━━ Passage for review ━━
Saturday, December 01, 2007

A Hundred Years of Emma

Emma, our little Emma, was born 100 years (4 months and 8 days) after her namesake.

Eric was just musing on that fact this morning. Let's expand on this.

When Emma the Elder was born in 1907:
Only 8 percent of all dwellings were using electricity.
The population of the country was 87,008,000.
New York was the most populated state. (According to the 1900 census, there were 7,268,894 residents in New York, compared to 6,302,115 in Pennsylvania. In the 1910 census, there were 9,113,614
residents of New York and 7,665,111 residents of Pennsylvania.)

Scientists used radiometric dating to determine that the earth was 2.2 billion years old.
Albert Einstein introduced the principle of E=mc2.
Ivan Pavlov demonstrated conditioned responses with salivating dogs.
Lee DeForest invented the triode thermionic amplifier.
The Autochrome Lumiere was the first color photography process to be marketed.
━━━
Tasks to perform.
(A) In the blog post about the hundred years between the two Emmas, what share of all dwellings used electricity in 1907?
(B) Write the next part of the blog post about the hundred years between the two Emmas, starting after its last sentence.
━━ Dataset records ━━
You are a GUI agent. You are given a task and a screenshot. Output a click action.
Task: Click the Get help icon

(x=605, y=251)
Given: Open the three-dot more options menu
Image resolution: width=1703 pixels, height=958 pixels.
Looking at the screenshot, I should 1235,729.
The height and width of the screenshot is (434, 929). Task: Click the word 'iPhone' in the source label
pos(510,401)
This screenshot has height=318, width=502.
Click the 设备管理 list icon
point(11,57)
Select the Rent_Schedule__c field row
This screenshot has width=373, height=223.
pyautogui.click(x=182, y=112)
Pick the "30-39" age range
━━━
━━ Dataset records ━━
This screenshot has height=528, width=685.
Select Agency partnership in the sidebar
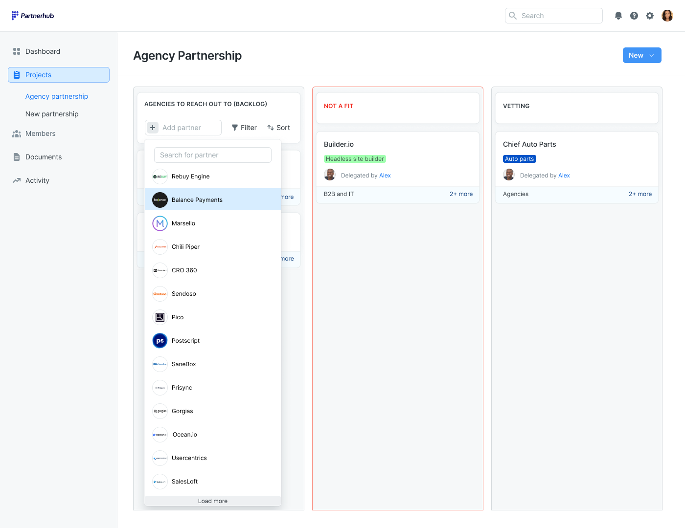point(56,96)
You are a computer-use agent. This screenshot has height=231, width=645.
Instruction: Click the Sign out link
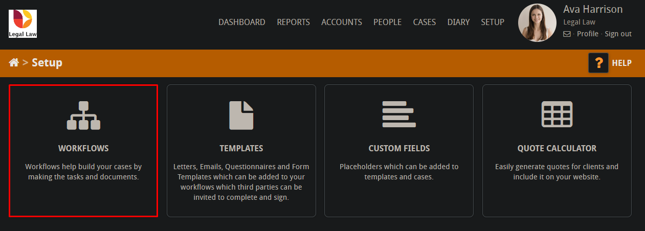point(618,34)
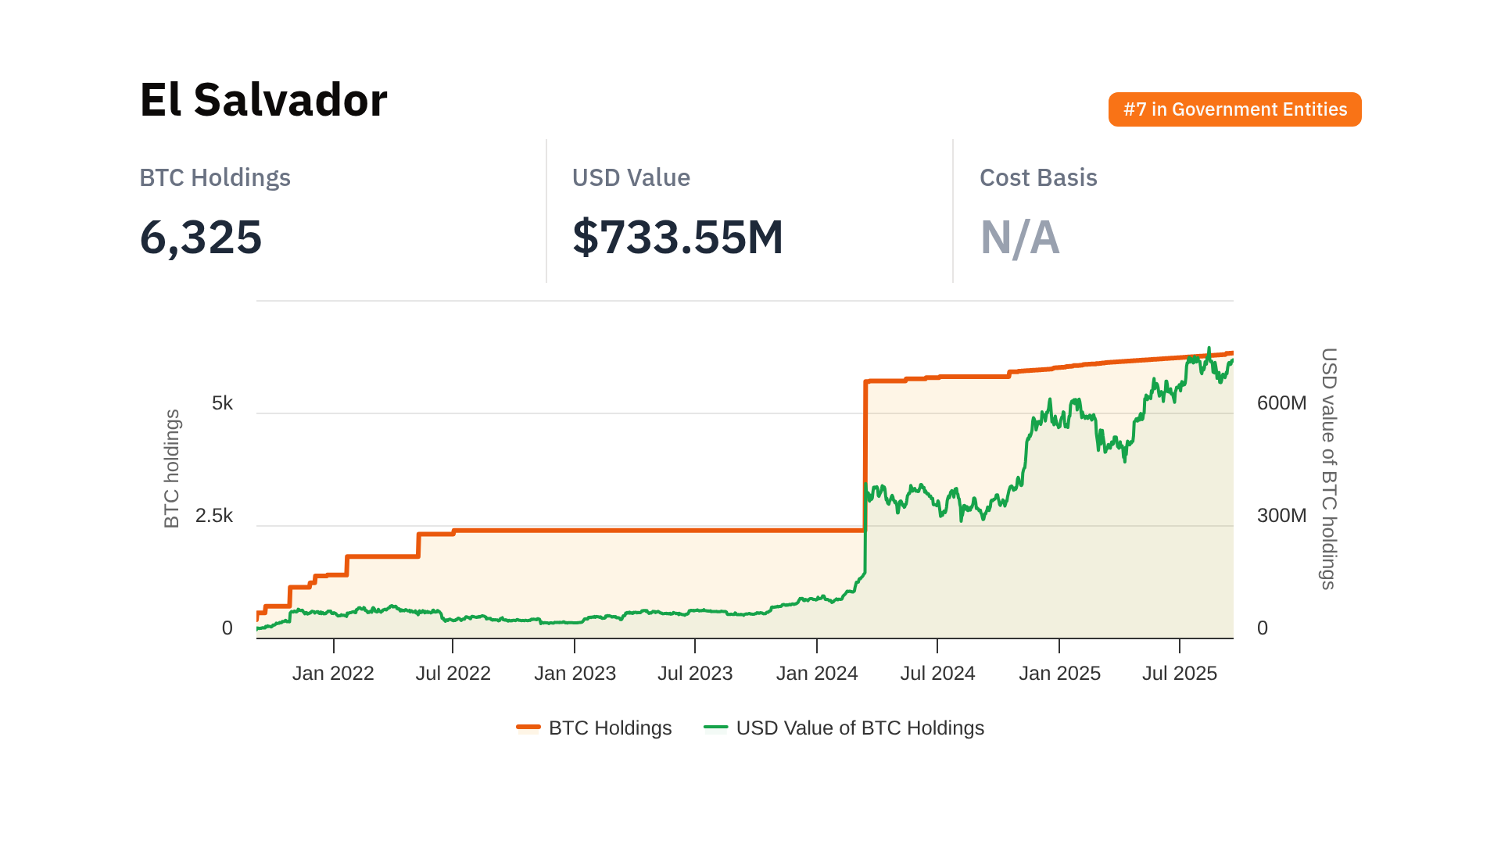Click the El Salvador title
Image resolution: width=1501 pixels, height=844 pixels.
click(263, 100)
━━━
━━ Dataset records ━━
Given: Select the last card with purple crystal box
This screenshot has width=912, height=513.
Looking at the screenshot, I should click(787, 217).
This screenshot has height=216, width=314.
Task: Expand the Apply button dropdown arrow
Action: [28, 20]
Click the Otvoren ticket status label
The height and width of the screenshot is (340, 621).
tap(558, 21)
━━━
Exercise results.
(A) Only 8 percent.

(B)
A loaf of bread cost 5 cents.
A gallon of milk cost 31 cents.
A Hershey bar cost 5 cents.
A stamp cost 2 cents.
A car cost $500.
A house cost $4,500.
The average household income was $897 a year.
Unemployment was at 2.8 percent.
The federal government spent $.58 billion.

Theodore Roosevelt was the president of the United States; his vice president was Charles W. Fairbanks.
A fall of the stock market sparked a financial panic across the country in October. J.P. Morgan, E.H. Harriman, James Stillman, Henry Clay Frick and other financiers created a $25 million pool and invested in shares on the New York Stock Exchange to avert a major financial crisis.
The “Indian Territory” and “Oklahoma Territory” became the 46th state, Oklahoma, on November 16.
Pennsylvania adopted its state flag.

-- Info from What Was Life Like in 1907?

Emma the Elder regaled the family with stories of the ice men, with their horse drawn carriages, bringing blocks of ice from house to house to go into everyone's ice box, the precursor to the refrigerator. She saw the wholesale adoption of electricity, the telephone, television, automobiles, airplanes, computers, space travel and more. The right to vote for women and minorities. The introduction and repeal of prohibition. WWI and WWII, the Korean War, Vietnam, the Gulf War, and the fall of the Soviet Union.

It's mind-boggling. My mind, it is boggled.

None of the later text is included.